Drawers - horizontal compartments, usually components of chests of drawers or parts of counters - receptacles for stuff - by category usually ; socks, shorts, shirts, spoons, tickets, clips, all depending of course on location and function. All but one, the “junk “drawer, a container of miscellaneous, the diverse, the unclassifiable. Most every household has at least one, sometimes more, competing with hooks and nooks and crannies, now empty, intended as places where stuff should reside but sometimes doesn’t .
When we moved from the Keys, I did most of the unpacking but I don’t remember a box marked “junk drawer “, yet I suspect our Key West home had one. Did we have to start over ? The old stuff forgotten, abandoned or just lost ?
Our primary junk drawer is in the kitchen, near the door to the garage. It is a veritable treasure trove of stuff.

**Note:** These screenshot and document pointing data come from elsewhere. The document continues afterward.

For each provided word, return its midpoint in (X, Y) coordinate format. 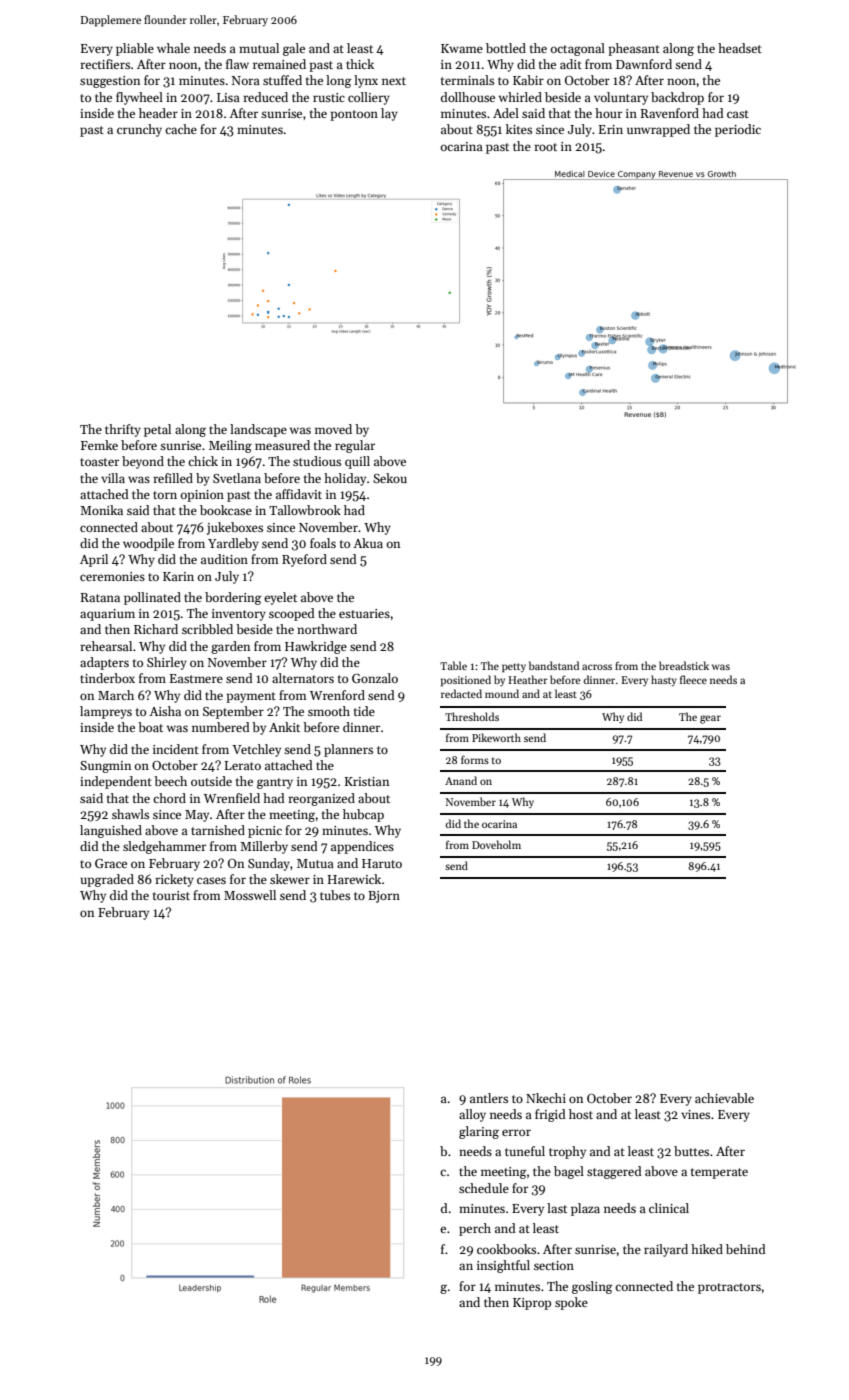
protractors (729, 1288)
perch (475, 1229)
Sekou (390, 478)
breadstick (684, 665)
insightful (503, 1266)
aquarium (107, 615)
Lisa (228, 97)
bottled (506, 48)
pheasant (634, 49)
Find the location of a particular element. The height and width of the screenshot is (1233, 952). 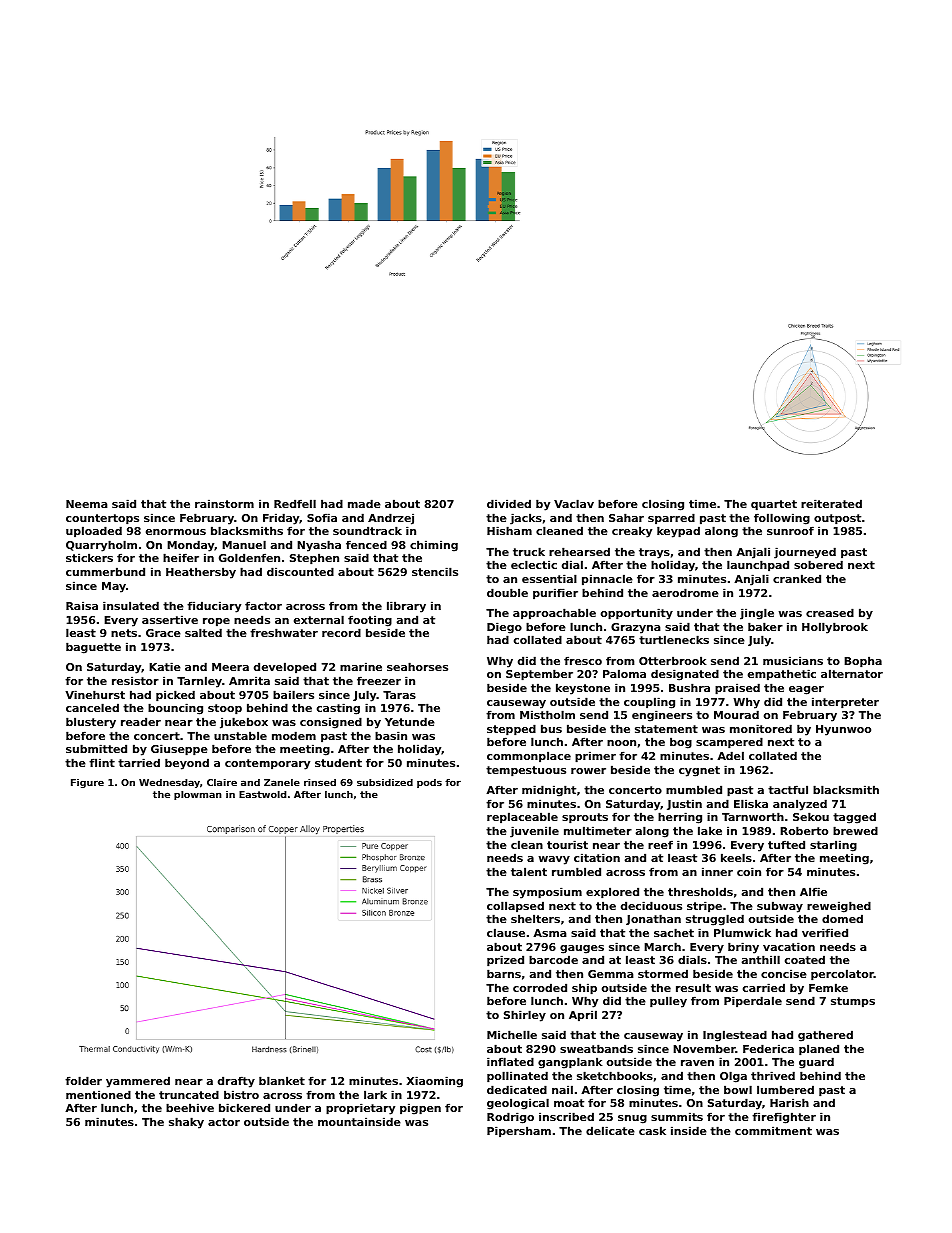

reiterated is located at coordinates (831, 503).
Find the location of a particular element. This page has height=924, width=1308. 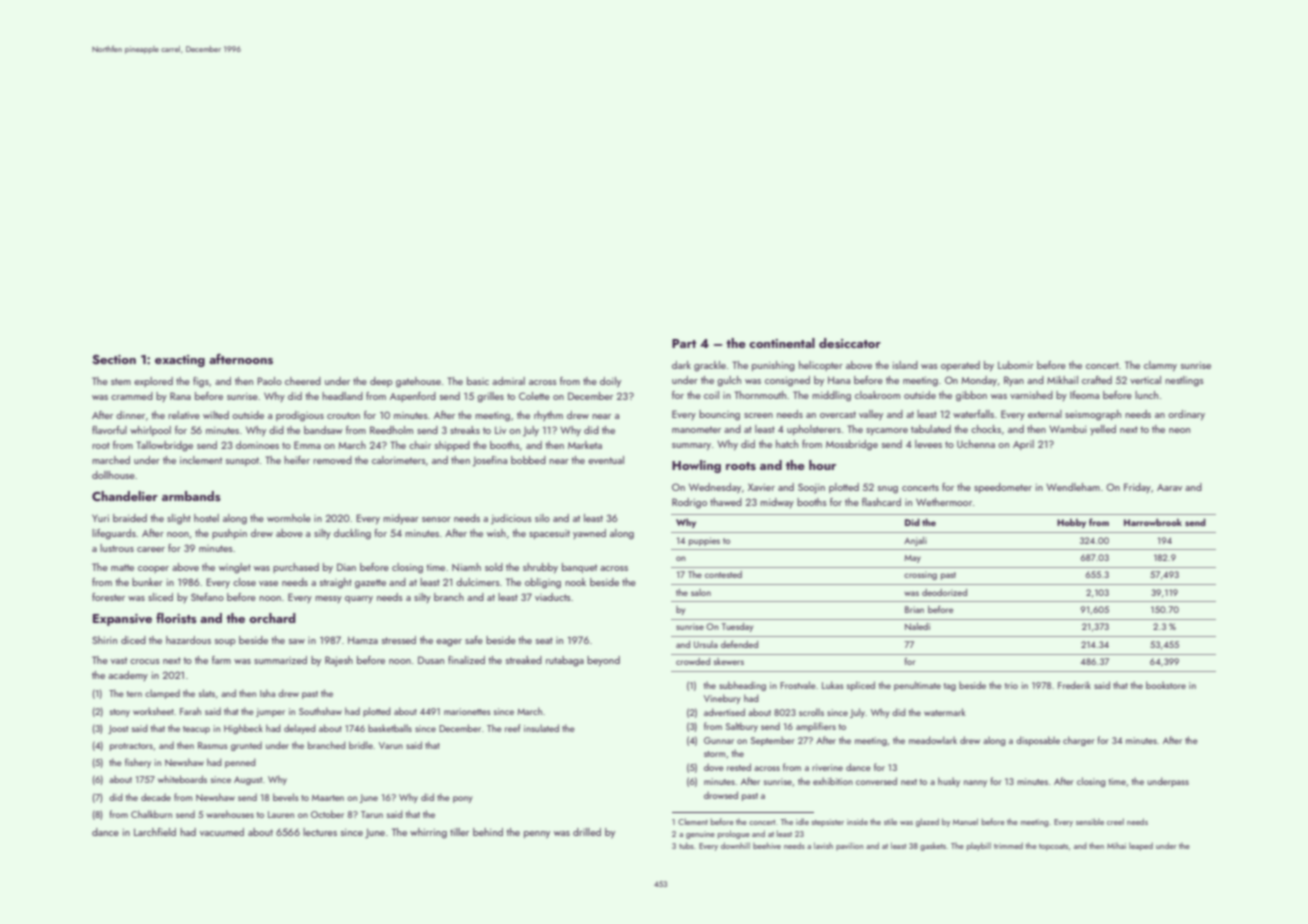

grackle is located at coordinates (710, 366).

Topped by menus from the Chinese take-out and other fooderies like _the No Frills Grill, next plastic bags of screws and stuff, suction hooks, tape measures, plastic bottle caps, bagged reels of black tape, coaxial connectors, door stoppers, short pieces of chain, souvenir tags, keys to locks long forgotten, tools that never quite made it home and things once ordered and long forgotten.
Elsewhere in the kitchen is one other drawer that defies categorization. It holds logically enough batteries of all sizes, yet it shares its space with various pet medications and my brand of cough drops. How this arrangement was first decided remains a mystery but it has served for many years and since we know this is where we look when we want this stuff, why question ? Rules of thumb you have to know where to look or you’ll never find it unless you remember the last time you noticed it somewhere out of place.